Foxworthy: Well, they're as diverse as ever, which was, kind of from day one part of my argument was I wanted it to be if somebody had a mental idea of what a Christian looked like, when they turned on the show they were like, "Okay, I was wrong about that" in that we might have nuns play next to tattoo artists playing next to cowboys, next to beauty queens. I mean, it's the most diverse group of teams you've ever seen, but yet they all kind of have the same heart. They all love the same things. The one thing we went back and tried to do better this year was to make these stories of who they were playing for more personal instead of being generic. Just like the American Cancer Society, it's like, "Okay, let's take an individual or let's take something within your community where we can go in and show this." Again, it kind of goes back to faith you can see that gets interesting. I hope we've done a better job of making these stories more personal this year.

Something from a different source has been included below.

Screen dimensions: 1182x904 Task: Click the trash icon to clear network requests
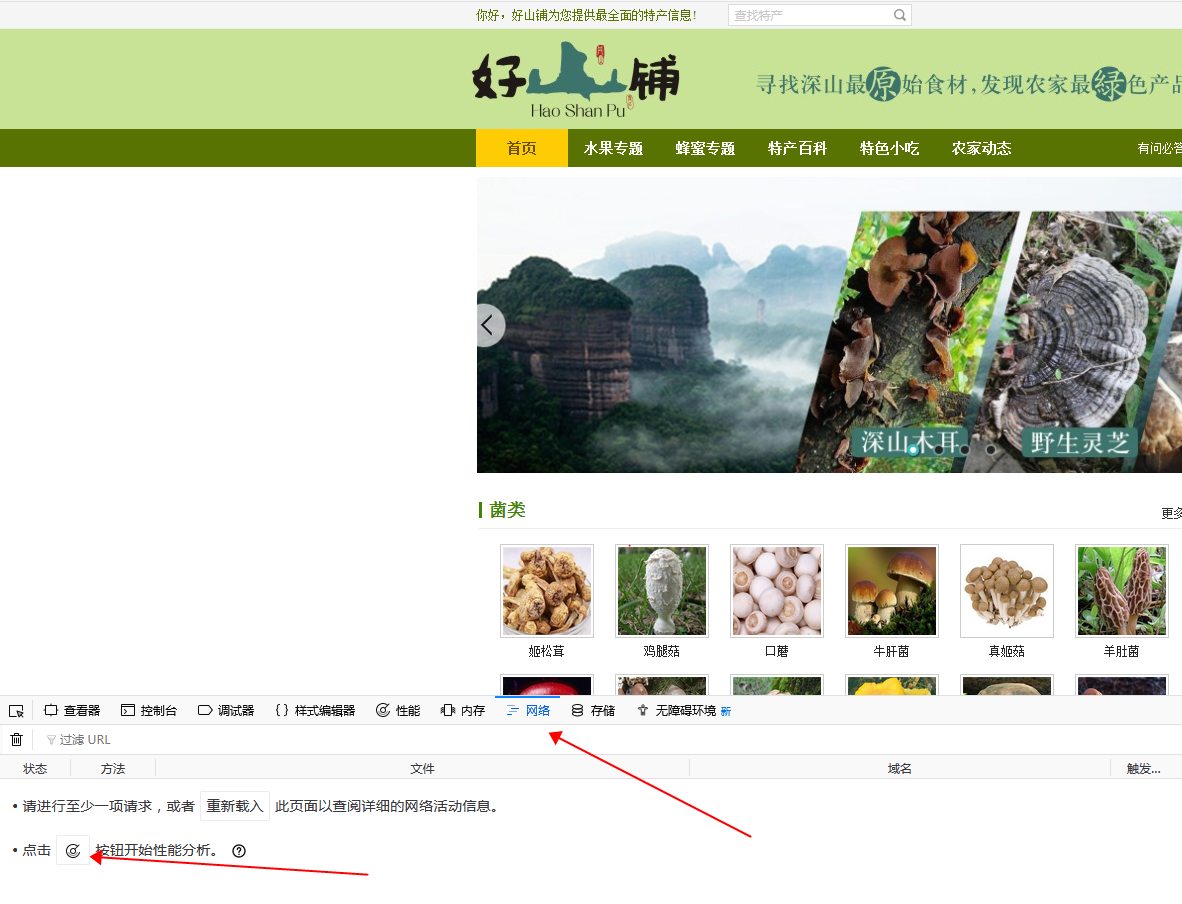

Goodwyn: Do you learn a lot as you're reading the questions and answers during the taping?
Foxworthy: Well, here's what I've learned is that me and my southern accent apparently mispronounce a ton of names in the Old Testament, because I have a little thing in my ear called an "IFB" where, as we're doing the show, you have people in the truck recording it, but they're also trying to time it, like, just figure out where the commercial breaks are, and so they will say things in my ear like, "Jeff, ask the question, but go to commercial before you give them the answer." And things like that.
Well, now on this show, half of the time I will pronounce an Old Testament name, and in my ear I can hear, "No, no, no, no, no, Jeff, not even close." So most of the things that are on my cards are phonetic pronunciations of 12 syllable names.
Goodwyn: There are some tricky ones.
Foxworthy: Oh my goodness, yes.
Goodwyn: Do you ever try and guess in your head as the show's going on, like, "Oh, I know that."
Foxworthy: Yeah. It's a little bit like Are You Smarter Than A 5th Grader? I know some of it, but I'm kind of glad that I'm not the one answering the questions.